Mel -rose, try to engage your mind, will you? Because she’s having the wedding here, of course, I mean in Long Pidd instead of Venice. She’s counting on us stopping it.”

Jury said, “Come on, Diane, Vivian’s not that spineless.”

“Yes, she is,” said Trueblood, though not unkindly. “Spineless is too harsh a word, perhaps, but by now the poor girl’s totally intimidated by the fact she’s let this engagement go on for donkey’s years.”
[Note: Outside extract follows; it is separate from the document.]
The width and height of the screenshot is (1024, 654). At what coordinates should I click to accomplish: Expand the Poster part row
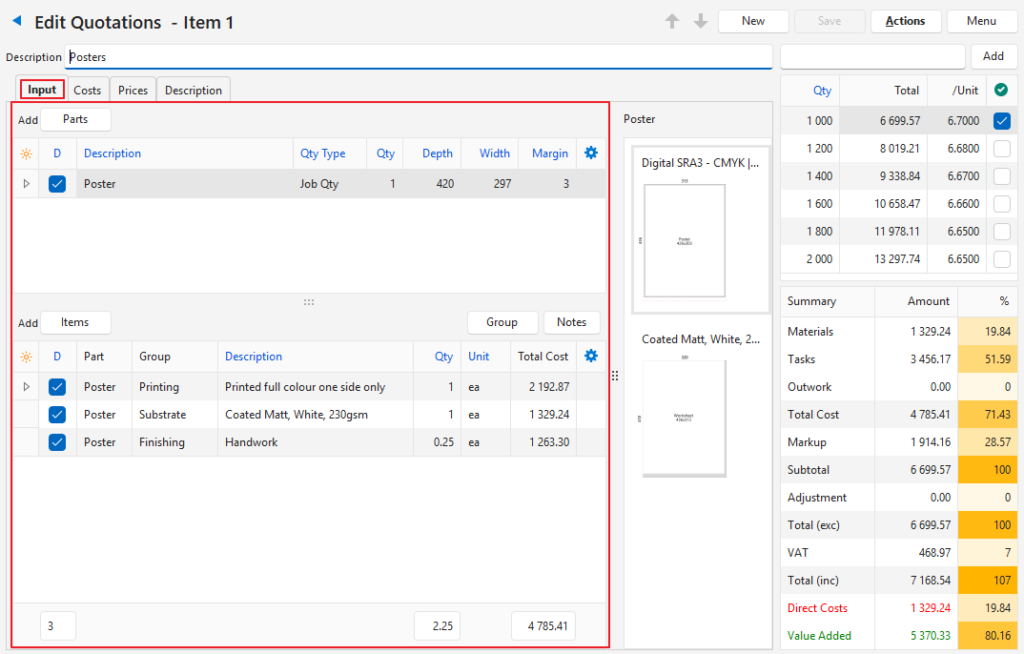[x=26, y=184]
“What’s he like, then: Dracula?” Melrose asked. But when Trueblood opened his mouth to speak, Melrose said, “I mean, really. I saw him once, so don’t try telling me he looks like a toad.” To Jury, he said, “You remember him, don’t you? We were in Stratford-upon-Avon, in the Dirty Duck.”

“Vaguely,” Jury said.

“In addition to being fairly tall, fairly dark, and fairly handsome, he’s politeness on a platter and usually seems to be lost in contemplation of a world beyond the Jack and Hammer.”

“Is there one?” asked Diane, tapping ash from her cigarette. “And am I in it?” She looked vaguely, dreamily around the room.

Trueblood went on. “I think he’s intelligent, but since he doesn’t talk much, it’s hard to say. It’s all so-irregular.”

“What does that mean?” asked Jury.

“Vivian shouldn’t marry a foreigner. She shouldn’t even marry a person we don’t know. He won’t fit, you know, our little routines.”

Said Diane, “He won’t be around for our little routines, Marshall. I expect they’ll want to live in Venice instead of Long Pidd.”

“Good lord!” said Jury. “Prefer Venice to Long Piddleton? What philistines!”

Trueblood took him seriously. “It’s the truth, though. We don’t like it at all.”

“Tell me, who’s we ?”

“Who? Why the Long Piddletonians. Ada Crisp is dead against it, as is Miss Twinney. Jurvis the Butcher is all out of sorts. Dick Scroggs doesn’t think this foreigner has any business just marching in here and carrying off Vivian. Trevor Sly’s beside himself-”

“No,” said Jury. “Richard Jury’s beside himself listening to this twaddle. Trevor Sly? Since when did any of you ever give a bloody damn what he thinks? And how did you collect these opinions anyway? Do a door-to-door canvass?”